▶ [Selected extract]
□ □ □ □ □
In the research, scientists from the Chinese University of Hong Kong (CUHK) analysed the 125-million-year-old fossil of a 2m-long, two-legged herbivorous dinosaur unearthed in China 20 years ago.
The study, published earlier this month in the journal BMC Biology, used an advanced laser-imaging technique to analyse a fossilised skin specimen of the Psittacosaurus mongoliensis dinosaur that lived during the Cretaceous period about 145 million to 66 million years ago.
Scientists found a scar on the fossil skin specimen about 10cm in length that did not seem to have been caused by external trauma or disease.
“Using LSF imaging, we identified distinctive scales that surrounded a long umbilical scar in the Psittacosaurus specimen, similar to certain living lizards and crocodiles. We call this kind of scar a belly button, and it is smaller in humans,” study co-author Michael Pittman from CUHK said in a statement.
While the egg-laying nature of dinosaurs predicts a long belly button scar, researchers say the new study is the first to support this hypothesis with fossil evidence.
“This specimen is the first dinosaur fossil to preserve a belly button, which is due to its exceptional state of preservation,” Dr Pittman said.
Since they laid eggs, dinosaurs did not have an umbilical cord, but instead, the yolk sac of dinosaurs was directly attached to the body via a slit-like opening – similar to those found in modern-day egg-laying land animals, scientists say.
□ □ □ □ □
▶ [Recorded data]

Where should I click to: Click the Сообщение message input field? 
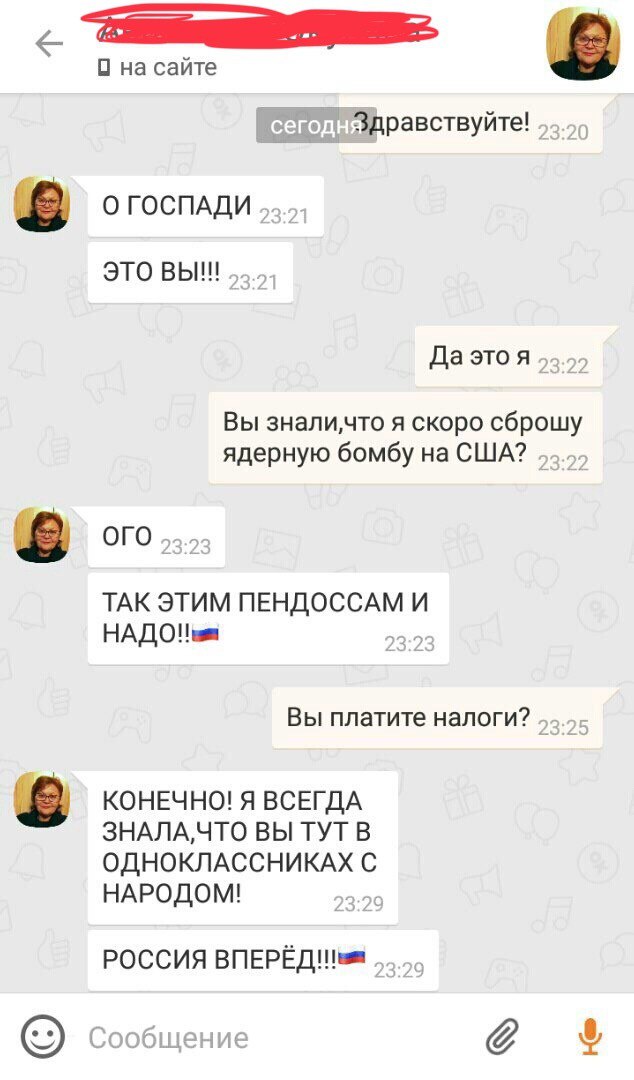pyautogui.click(x=276, y=1037)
□ □ □ □ □
▶ [What you need to do]
(A) Rewrite the stretch of the dinosaur belly button article from "In the research, scientists" through "million years ago.", switching "herbivorous" to "plant-eating".
(B) According to the dinosaur belly button article, how long was the scar found on the fossil skin specimen?
(C) Extend the dinosaur belly button article past its final sentence.

▶ [Results of the exercise]
(A)
In the research, scientists from the Chinese University of Hong Kong (CUHK) analysed the 125-million-year-old fossil of a 2m-long, two-legged plant-eating dinosaur unearthed in China 20 years ago.
The study, published earlier this month in the journal BMC Biology, used an advanced laser-imaging technique to analyse a fossilised skin specimen of the Psittacosaurus mongoliensis dinosaur that lived during the Cretaceous period about 145 million to 66 million years ago.

(B) About 10cm.

(C)
This opening sealed up at about the time the animal hatches, leaving a distinctive long umbilical scar, researchers noted.
“Whilst this beautiful specimen has been a sensation since it was described in 2002, we have been able to study it in a whole new light using novel laser fluorescence imaging, which reveals the scales in incredible detail,” Dr Pittman said.
Scientists say the Psittacosaurus specimen, on display at the Senckenberg Museum in Germany, is “probably the most important fossil” to study dinosaur skin.
The “exceptionally-preserved” fossil has allowed paleontologists to document individual scales, tail bristles, and also the first-ever dinosaur cloaca discovered by scientists.
Researchers found that the dinosaur’s cloaca had a “unique v-shape anatomy”.
Although first described nearly two decades ago, they say the fossil “continues to yield surprises that we can bring to life with new technology like laser imaging”.